◆ **Dataset entries**:
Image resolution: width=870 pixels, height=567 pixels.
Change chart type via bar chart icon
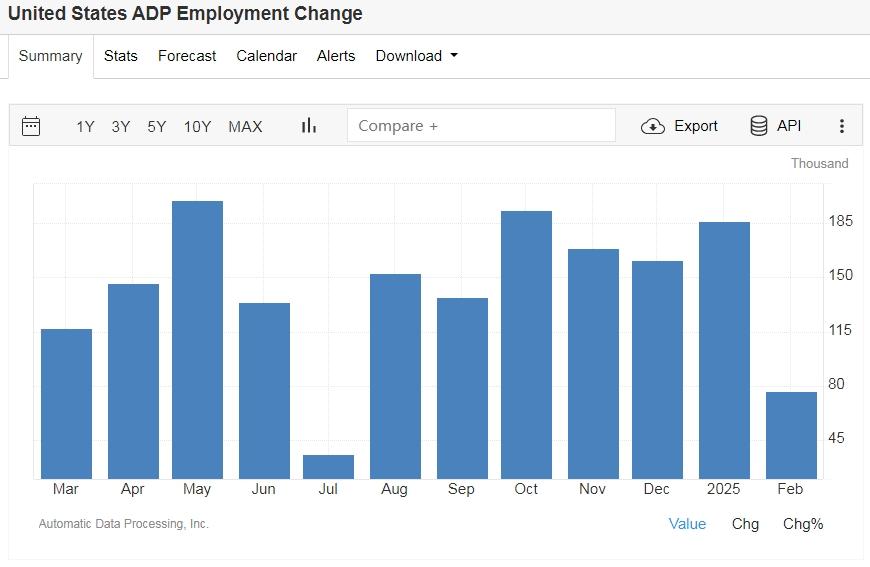tap(309, 126)
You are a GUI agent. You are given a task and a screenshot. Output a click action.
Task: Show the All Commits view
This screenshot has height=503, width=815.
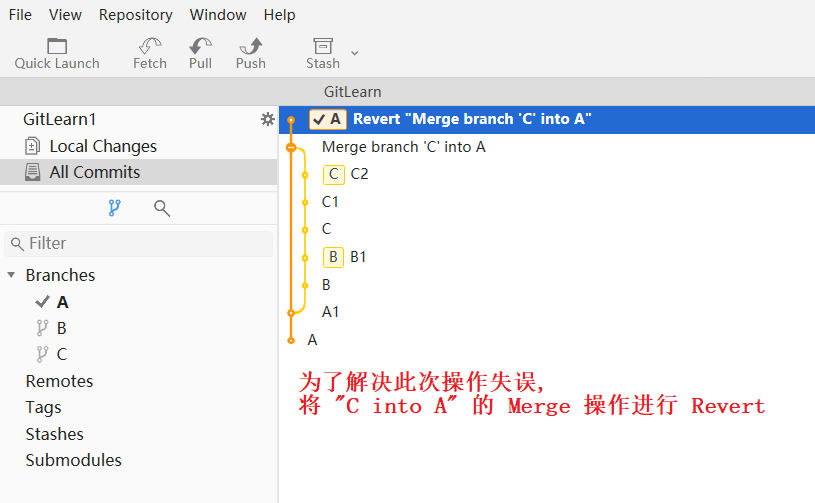(x=95, y=172)
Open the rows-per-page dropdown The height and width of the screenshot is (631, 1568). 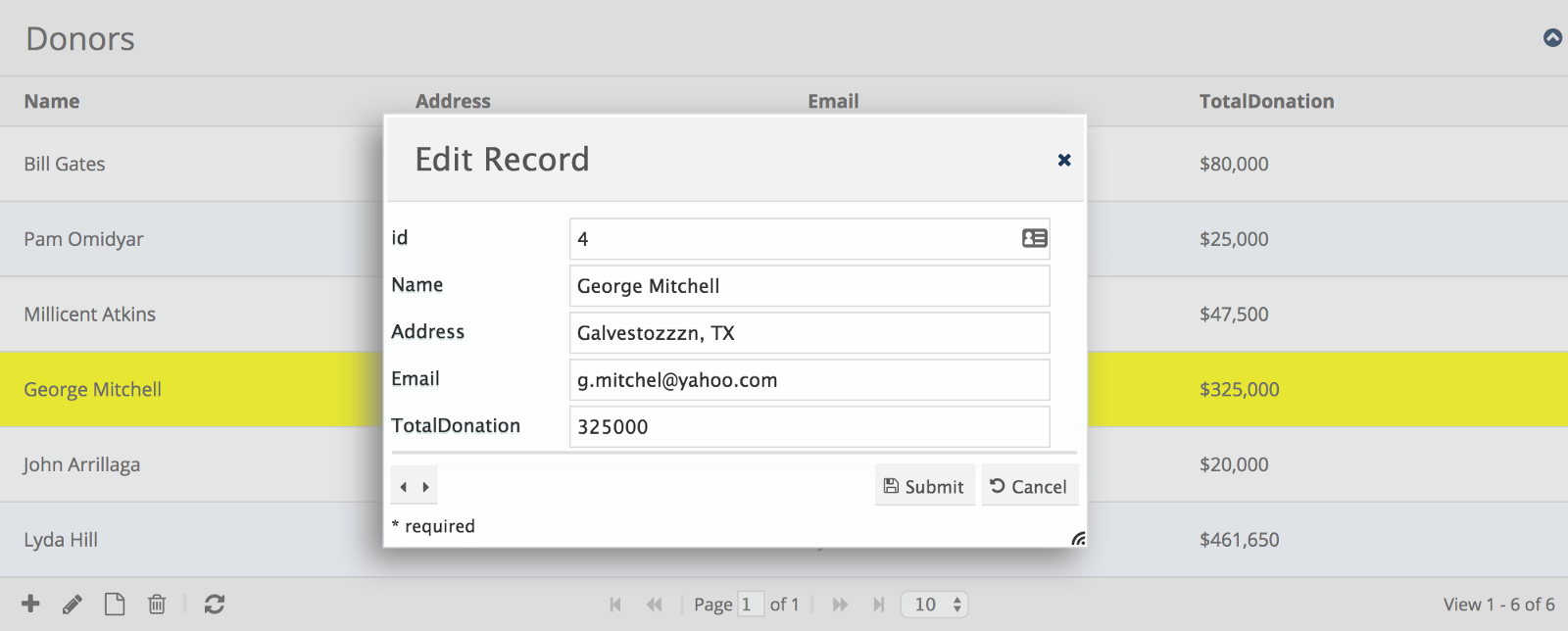click(935, 605)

◆ **Instructions to follow**: The required result is the entries above, printed exactly from the first line through the line with "Task: Show the All Commits view", pictures excluded.

◆ **Answer to the problem**:
Image resolution: width=870 pixels, height=567 pixels.
Change chart type via bar chart icon
tap(309, 126)
You are a GUI agent. You are given a task and a screenshot. Output a click action.
Task: Show the All Commits view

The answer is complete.